------ Source extract

Mixed: My Life in Black and White is a memoir of Nissel's multiracial misadventures as she struggles to figure out who she is and where she belongs in an America divided between black and white. A writer and consulting producer on Scrubs -- the wacky hospital comedy with a heart -- Nissel brings a similar blend of silly and sincere to her life as the daughter of a black mother and white father. Born and raised in Philadelphia, Nissel switched schools and neighborhoods as often as an Army brat, never quite fitting in no matter where she landed: too white for some, too black for others, too militant, too assimilated, never the right religion.

In her quest to find a community in which she could at last truly feel at home, Nissel styles herself as rapper "Big Red" during the late-1980s heyday for light-skinned women. She suffers a cruel twist on the typical "driving while black" rite of passage. And while committed to a psychiatric ward, she is diagnosed with "preoccupation with issues of race" for pointing out that the Thematic Apperception Test they administered had pictures of nothing but white people.

The prepackaged identities society imposes for race, religion and so on are likely ill-fitting for everyone; none of us get a tailored fit from the stereotypes of our ancestry or geography. But as a place to begin, they can be a comfort, a place of safety from which to venture out (inward) to who we really are. Nissel was forced to start the long wander much younger than most. It's a hard fate, but it makes for an entertaining and enlightening story.

------------

Exercise instructions: For each statement, answer yes or no on whether it agrees with the text on the memoir, and quote the words of the text that decide it. 1. Nissel's mother is black and her father is white. 2. Nissel grew up in New York. 3. The test given to Nissel in the psychiatric ward showed people of many races. The lines after this point are separate material and do not belong with the text on the memoir.

------ Excerpted data

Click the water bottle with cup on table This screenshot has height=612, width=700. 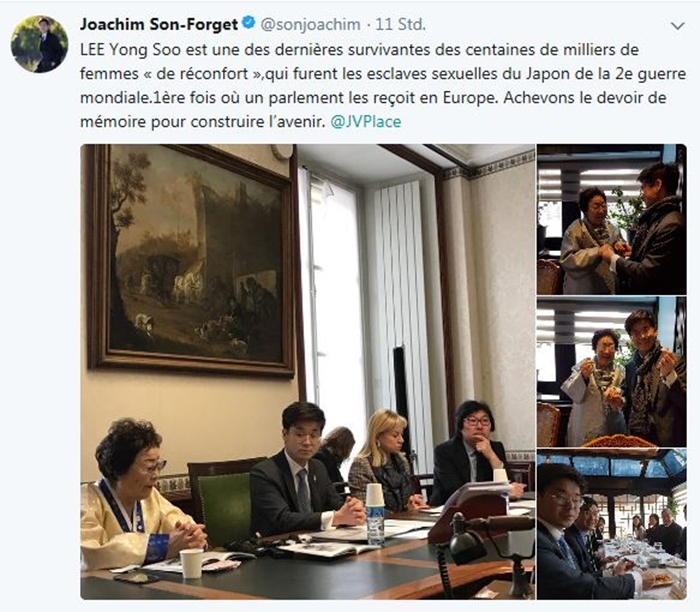[x=375, y=515]
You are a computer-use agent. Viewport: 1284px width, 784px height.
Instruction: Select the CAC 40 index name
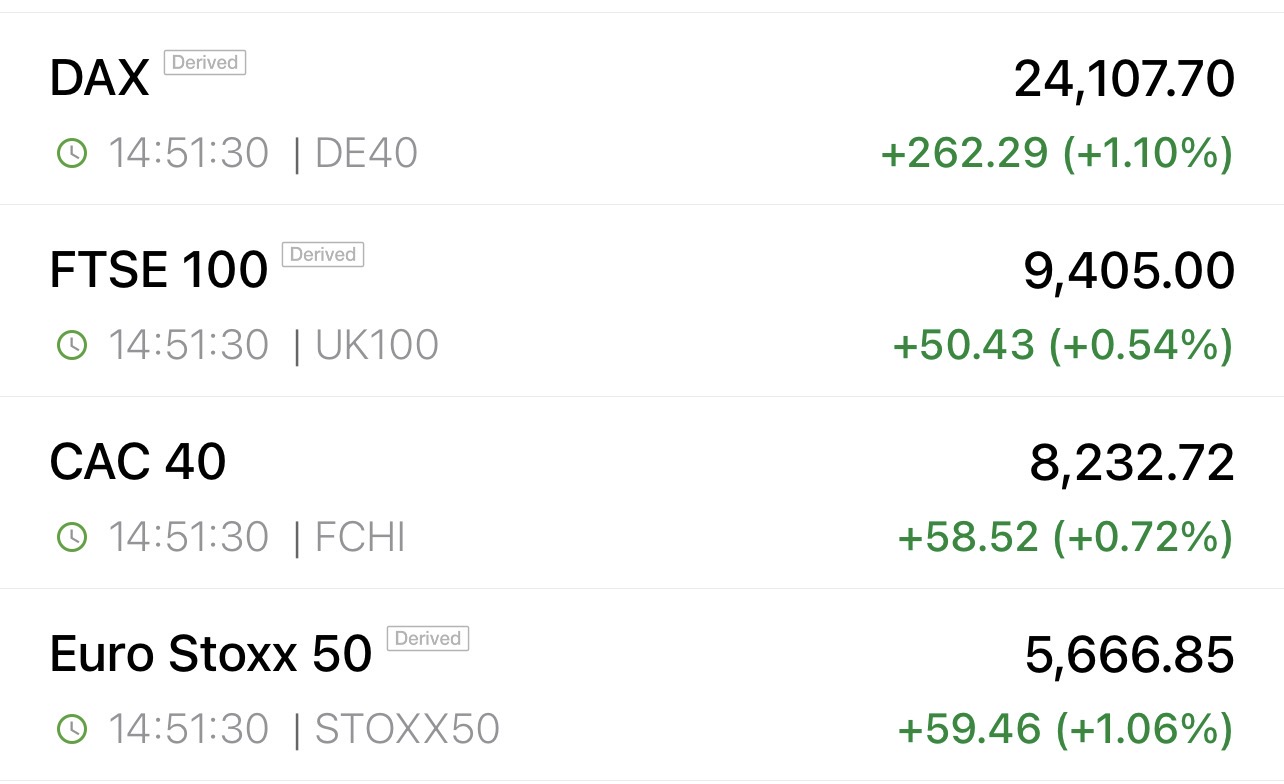point(138,463)
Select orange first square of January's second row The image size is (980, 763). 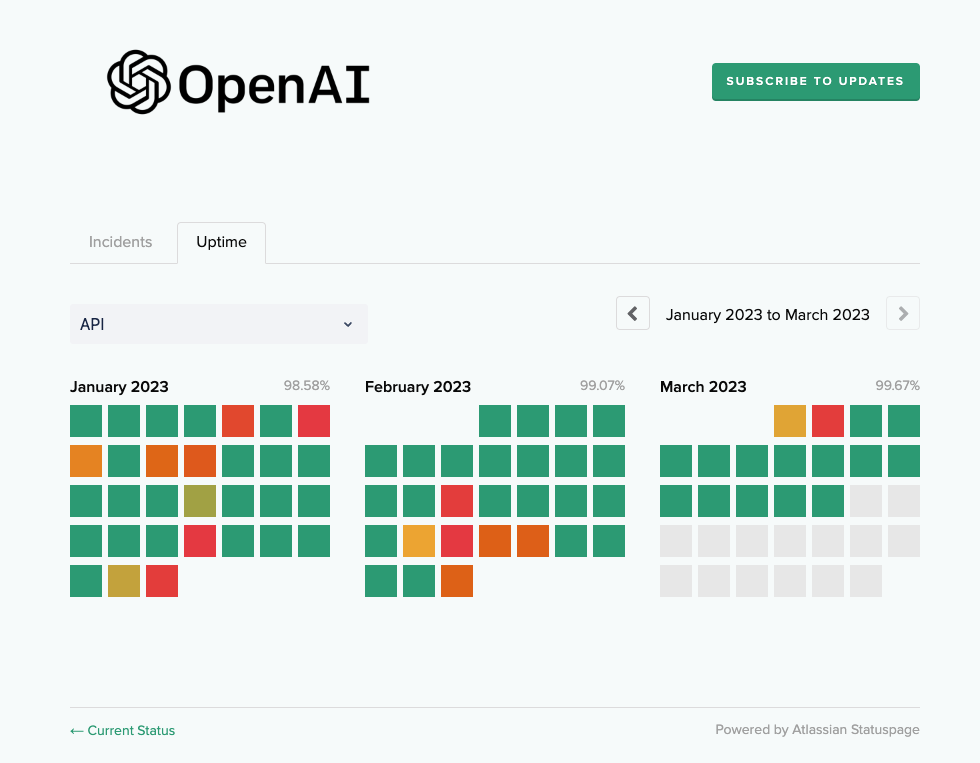pyautogui.click(x=86, y=461)
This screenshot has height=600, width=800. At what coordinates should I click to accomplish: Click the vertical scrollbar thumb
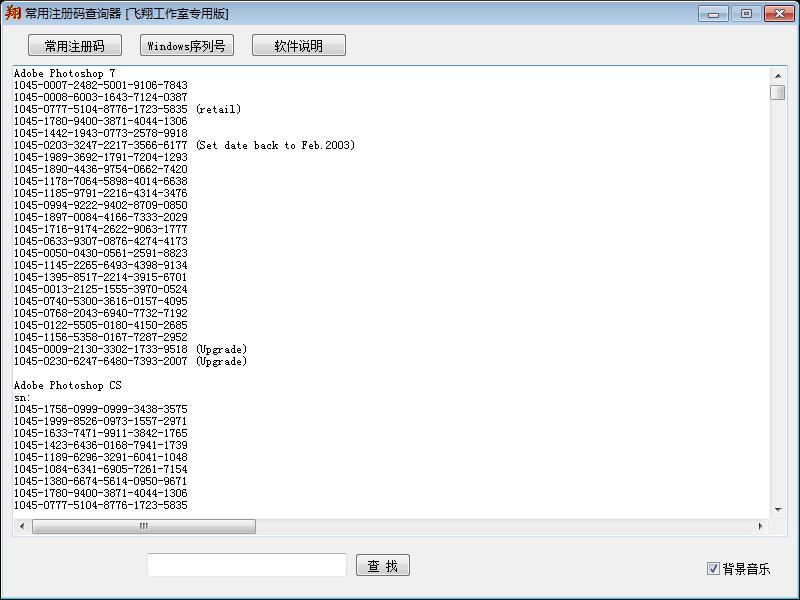click(777, 93)
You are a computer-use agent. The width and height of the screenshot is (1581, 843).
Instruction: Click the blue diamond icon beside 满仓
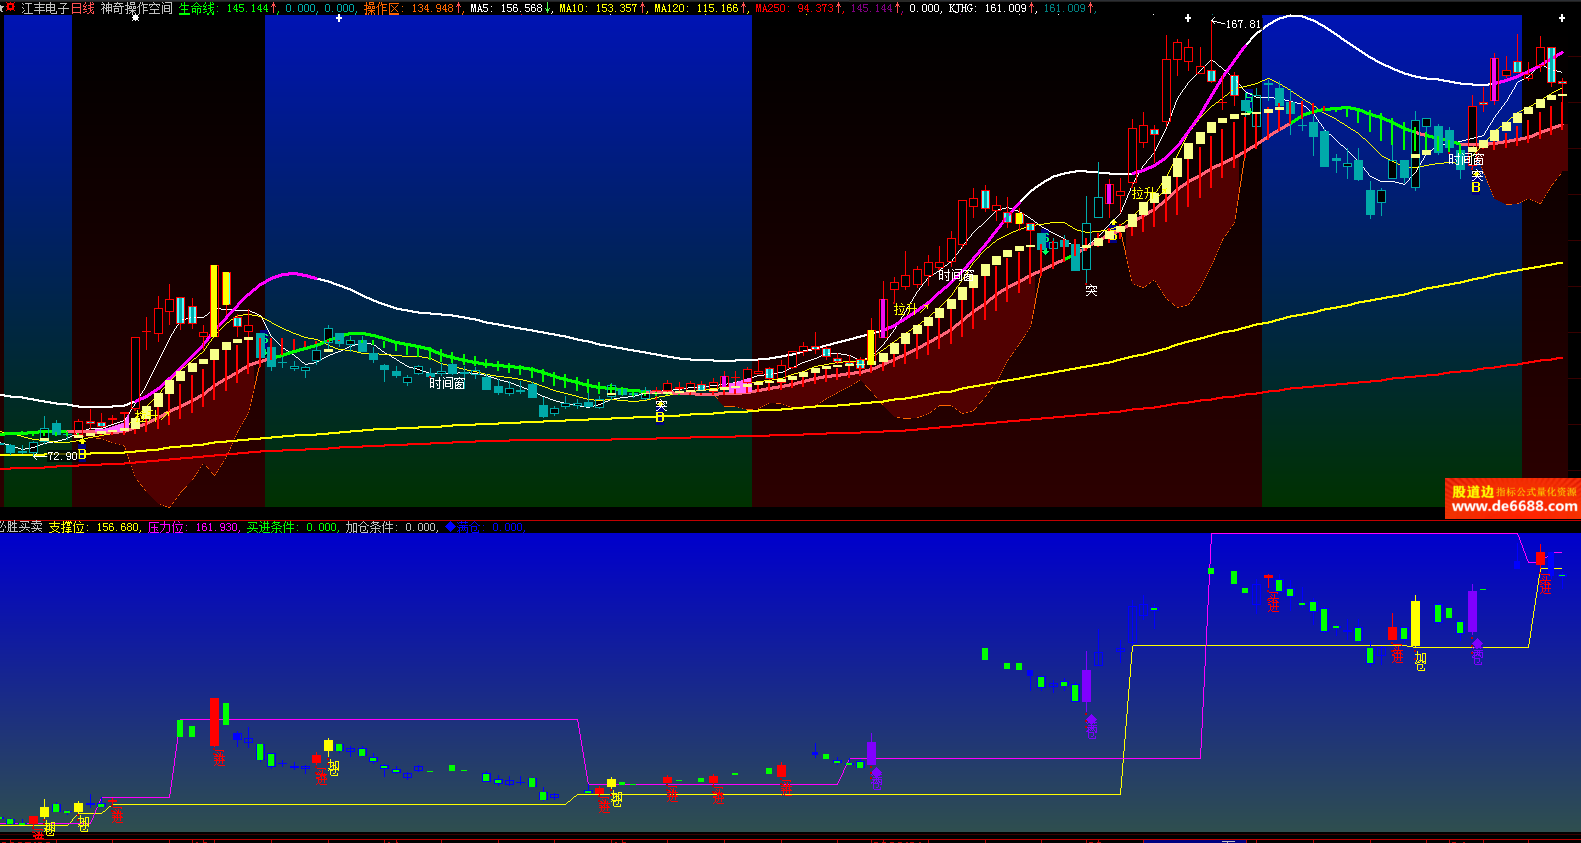pyautogui.click(x=450, y=527)
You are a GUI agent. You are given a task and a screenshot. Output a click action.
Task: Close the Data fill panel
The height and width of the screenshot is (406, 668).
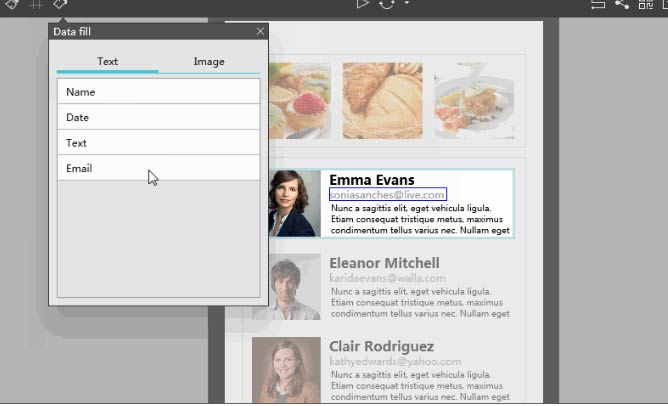pos(261,32)
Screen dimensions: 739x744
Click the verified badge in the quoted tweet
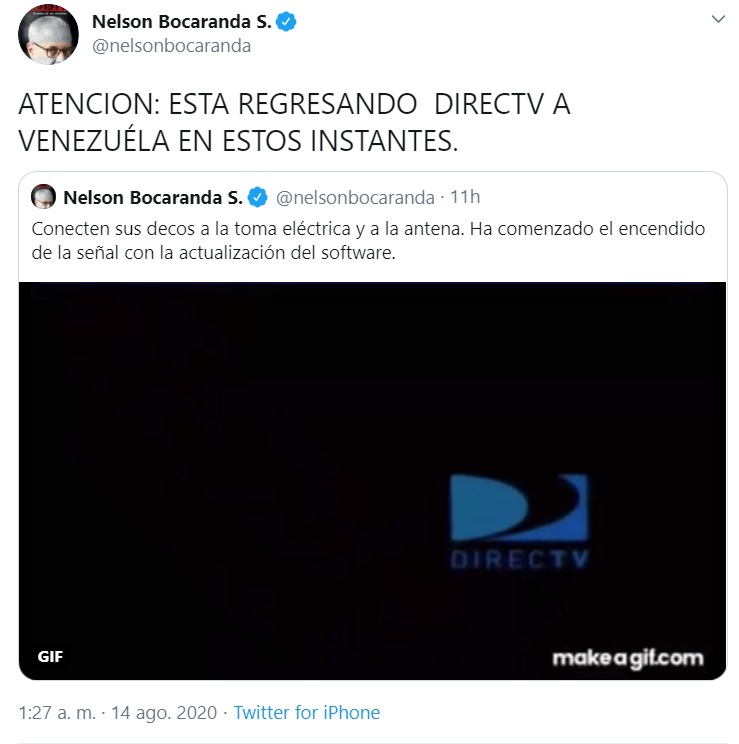click(x=258, y=197)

------------

Your solution:
1. Yes: "the daughter of a black mother and white father"
2. No: "Born and raised in Philadelphia"
3. No: "had pictures of nothing but white people"